Inaugural class of recipients of Legend Award recognized by Quincy School Board
QUINCY — Four long-time employees of the Quincy School District comprised the inaugural class of recipients of the Legend Award, which was presented by Quincy School Board members at its Wednesday night meeting.
The board recognized four men who died during a nine-day span last fall. Sayeed Ali, president of the board, presented surviving family members with a glass trophy.
“There’s no way to measure how important these four men have been to this district,” Ali said. “They have their fingerprints all over the school system, and that does make us extremely proud. These guys lived a life of service. They served God and served our country and (served our) community school district. Most important, probably to all of us, is our children.”
- Richard Moore, who died Oct. 25. He began his career teaching the sixth grade in Nauvoo. Moore returned to Quincy in 1959, where he taught at Quincy Junior High School and Quincy High School. He retired in 1993 as an assistant principal of Quincy High School.
- William Fessler, who died Oct. 28. In his 33 years as an educator, he touched the lives of hundreds of students and teachers, first as an accounting teacher at Liberty High School in 1961, then with Quincy Public Schools as a sixth-grade teacher at Franklin in 1964 and later as principal there in 1971. He was principal at Webster in 1973, and director of Quincy Area Vocational Technical School in 1981. He was principal at Highland Riverside in 1982, principal at Baldwin in 1983, and finally principal at Ellington until his retirement in 1993.
- Bill Brothers, who died Oct. 27. He retired from the Quincy Fire Department, then started driving a bus full-time for the Quincy School District until he retired a second time.
- Charles Akright, who died Nov. 3. The Quincy Public Schools hired him as a teacher at Washington Elementary in 1960. During his years as an educator in Quincy, he was a teacher, principal at three elementary schools, a Title IV director, and retired from education as the assistant regional superintendent.

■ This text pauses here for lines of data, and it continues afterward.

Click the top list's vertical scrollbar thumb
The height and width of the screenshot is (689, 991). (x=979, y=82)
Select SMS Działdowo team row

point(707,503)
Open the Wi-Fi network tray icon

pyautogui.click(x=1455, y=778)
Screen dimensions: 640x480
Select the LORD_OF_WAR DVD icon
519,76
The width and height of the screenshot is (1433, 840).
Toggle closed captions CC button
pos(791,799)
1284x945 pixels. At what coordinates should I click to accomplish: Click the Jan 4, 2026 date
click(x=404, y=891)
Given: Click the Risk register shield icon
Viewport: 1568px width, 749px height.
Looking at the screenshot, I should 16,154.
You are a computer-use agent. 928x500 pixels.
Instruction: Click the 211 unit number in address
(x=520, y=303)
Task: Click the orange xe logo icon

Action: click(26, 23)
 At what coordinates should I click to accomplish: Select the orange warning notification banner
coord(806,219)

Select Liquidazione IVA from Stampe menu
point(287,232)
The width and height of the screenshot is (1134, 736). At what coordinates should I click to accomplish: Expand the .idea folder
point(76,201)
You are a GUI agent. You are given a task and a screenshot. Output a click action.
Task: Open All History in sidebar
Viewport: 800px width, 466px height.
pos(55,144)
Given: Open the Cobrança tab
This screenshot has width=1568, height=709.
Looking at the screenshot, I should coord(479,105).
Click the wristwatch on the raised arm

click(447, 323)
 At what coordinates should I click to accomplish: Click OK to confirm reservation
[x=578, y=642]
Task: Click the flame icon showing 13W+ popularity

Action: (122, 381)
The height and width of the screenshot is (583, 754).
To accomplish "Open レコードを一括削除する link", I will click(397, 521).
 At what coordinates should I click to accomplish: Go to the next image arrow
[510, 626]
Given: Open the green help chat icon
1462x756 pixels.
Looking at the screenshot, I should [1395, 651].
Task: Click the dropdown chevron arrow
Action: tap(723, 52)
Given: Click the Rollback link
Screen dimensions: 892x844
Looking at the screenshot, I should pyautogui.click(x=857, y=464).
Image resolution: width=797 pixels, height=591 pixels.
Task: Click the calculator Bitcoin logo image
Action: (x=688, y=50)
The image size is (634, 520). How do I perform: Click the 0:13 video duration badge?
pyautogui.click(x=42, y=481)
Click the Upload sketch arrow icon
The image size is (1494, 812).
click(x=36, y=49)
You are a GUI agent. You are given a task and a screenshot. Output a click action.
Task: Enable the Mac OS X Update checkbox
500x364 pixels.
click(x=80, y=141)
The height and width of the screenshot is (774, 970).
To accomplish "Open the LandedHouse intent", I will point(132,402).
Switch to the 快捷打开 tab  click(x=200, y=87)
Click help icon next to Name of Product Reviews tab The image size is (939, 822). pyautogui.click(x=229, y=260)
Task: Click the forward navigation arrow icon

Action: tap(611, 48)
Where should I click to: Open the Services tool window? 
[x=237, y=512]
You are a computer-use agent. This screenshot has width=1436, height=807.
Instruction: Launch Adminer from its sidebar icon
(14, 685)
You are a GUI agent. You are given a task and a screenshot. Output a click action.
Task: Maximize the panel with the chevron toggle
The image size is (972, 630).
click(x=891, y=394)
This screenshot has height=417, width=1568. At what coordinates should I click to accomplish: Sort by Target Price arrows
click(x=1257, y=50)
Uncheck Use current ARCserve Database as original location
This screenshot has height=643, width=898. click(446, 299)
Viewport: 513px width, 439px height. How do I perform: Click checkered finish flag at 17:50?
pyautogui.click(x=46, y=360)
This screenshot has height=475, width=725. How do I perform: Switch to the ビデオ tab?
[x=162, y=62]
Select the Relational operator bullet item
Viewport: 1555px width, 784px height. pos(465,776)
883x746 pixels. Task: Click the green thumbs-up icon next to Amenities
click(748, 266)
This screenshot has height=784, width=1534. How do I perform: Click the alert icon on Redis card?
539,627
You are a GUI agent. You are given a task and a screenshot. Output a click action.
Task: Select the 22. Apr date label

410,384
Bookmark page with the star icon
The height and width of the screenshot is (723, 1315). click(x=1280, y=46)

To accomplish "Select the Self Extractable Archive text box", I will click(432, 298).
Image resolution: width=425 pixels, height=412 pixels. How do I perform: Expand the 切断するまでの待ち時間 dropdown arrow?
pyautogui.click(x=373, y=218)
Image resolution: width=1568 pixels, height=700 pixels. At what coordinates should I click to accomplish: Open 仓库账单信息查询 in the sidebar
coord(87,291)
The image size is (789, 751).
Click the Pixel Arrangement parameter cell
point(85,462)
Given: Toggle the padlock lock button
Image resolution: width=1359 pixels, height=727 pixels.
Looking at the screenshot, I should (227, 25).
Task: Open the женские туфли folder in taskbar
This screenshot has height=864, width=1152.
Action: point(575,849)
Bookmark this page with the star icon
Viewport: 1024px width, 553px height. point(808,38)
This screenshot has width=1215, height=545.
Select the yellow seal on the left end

Ali said the idea for the Legend Award was created soon after the deaths of the four men.
“I just remember looking at the obituaries and being like, ‘Oh, my goodness,’” he said. “It was all just in a short period of time. I talked to (Superintendent) Roy (Webb) about holding off saying a couple words in November and December, because it’s kind of hard to get people together during the holidays.
“We knew we wanted to do something in January, then it got to a point to where we were like, ‘Let’s not just say something and move on. Let’s do something that can kind of live on.’”
Ali says the awarding of the Legend Award will become an annual event.
“It’s always going be on the board to handle this,” he said. “You have seven board members. They volunteer their time, and they’re totally invested in our community and in schools. This is our project. There are tons of different awards out there, but this one’s just kind of carved out for the school board and how we want to recognize someone.”